Will Attitudes Towards Eurovision Change in 2022?

Aside from looking forward to the 2022 contest itself, there’s one specific element I’m going to be watching closely over the coming months, and that is whether there is a shift in attitude towards the Eurovision as a result of Maneskin’s victory. While those who are cynical about Eurovision will always find a way to dismiss it, I would argue this has become harder to do in recent years as the contest has become increasingly professional and the artists who take to the stage have shown their ability to keep fans interested beyond the closing notes of Te Deum.

Since Conchita Wurst become one of the more striking winners of the modern contest back in 2014, you could argue that it has quietened down a little, whatever that means in the context of a show which still attracts hundreds of millions of viewers each year. Given Mans Zelmerlow’s “everyman” performance in 2015, the sadbois Salvador Sobral and Duncan Laurence in 2017 and 2019 respectively, and the quirky, acquired-tastes of Jamala in 2016 and Netta in 2018, you could say there was enough for the Eurovision nay-sayers to grab on to in their argument that the contest didn’t have a broader impact. (Duncan Laurence’s winning song “Arcade” may have eventually entered the charts in the USA, but this was around two years after its release due to virality on TikTok.)

All this has changed with Maneskin, who not only have achieved cut-through with their winning entry, “Zitti e buoni”, but have climbed even higher on the charts in some countries with their English-language songs like “I Wanna Be Your Slave” and cover of “Beggin'”, even attracting the attention of Iggy Pop for a collaboration on the former. The band are currently selling out shows across Europe with their provocative personas, and a new album is in the works. You might not like Maneskin’s music, but it’s hard to say they aren’t a cool band who have transcended their Eurovision status and found success.

So my hope is that the last couple of years have put a big dent in the notion that nothing good comes of performing at Eurovision. Despite finishing fifth in 2021, Ukrainian entry Go_A have signed to Universal Records after their song “Shum” finished second in the televote, and 2019 televote winners KEiiNO continue to cultivate their sizeable fanbase with a steady stream of singles. Iceland’s 2020/2021 entry Dadi Freyr has achieved cult status with his synth tunes, and even though Russia’s 2020 entry Little Big may never have graced the Eurovision stage, the clip for their song “Uno” holds the record for the most YouTube views of any Eurovision entry in history.

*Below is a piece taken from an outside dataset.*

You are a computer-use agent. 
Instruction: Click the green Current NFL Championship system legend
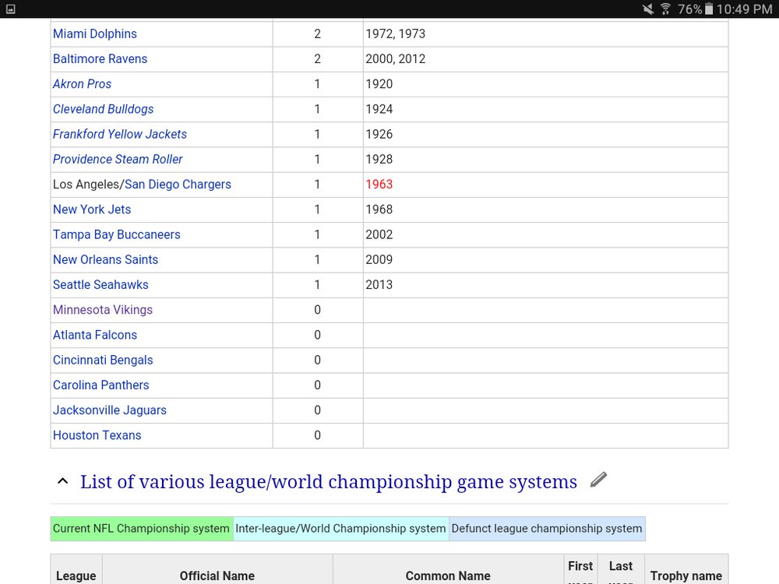141,529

While the Eurovision path is by no means an easy one, I’m hoping that 2022 will see renewed interest from countries where the contest has often been dismissed as a joke. If Loreen’s magnificent “Euphoria” in 2012 was a signal that everyone had to up their game and come back with better songs, Maneskin’s win nine years later has shown that the contest is a legitimate career-builder, and you don’t have to compromise on your music style to be successful. In fact, your authenticity will most likely be rewarded.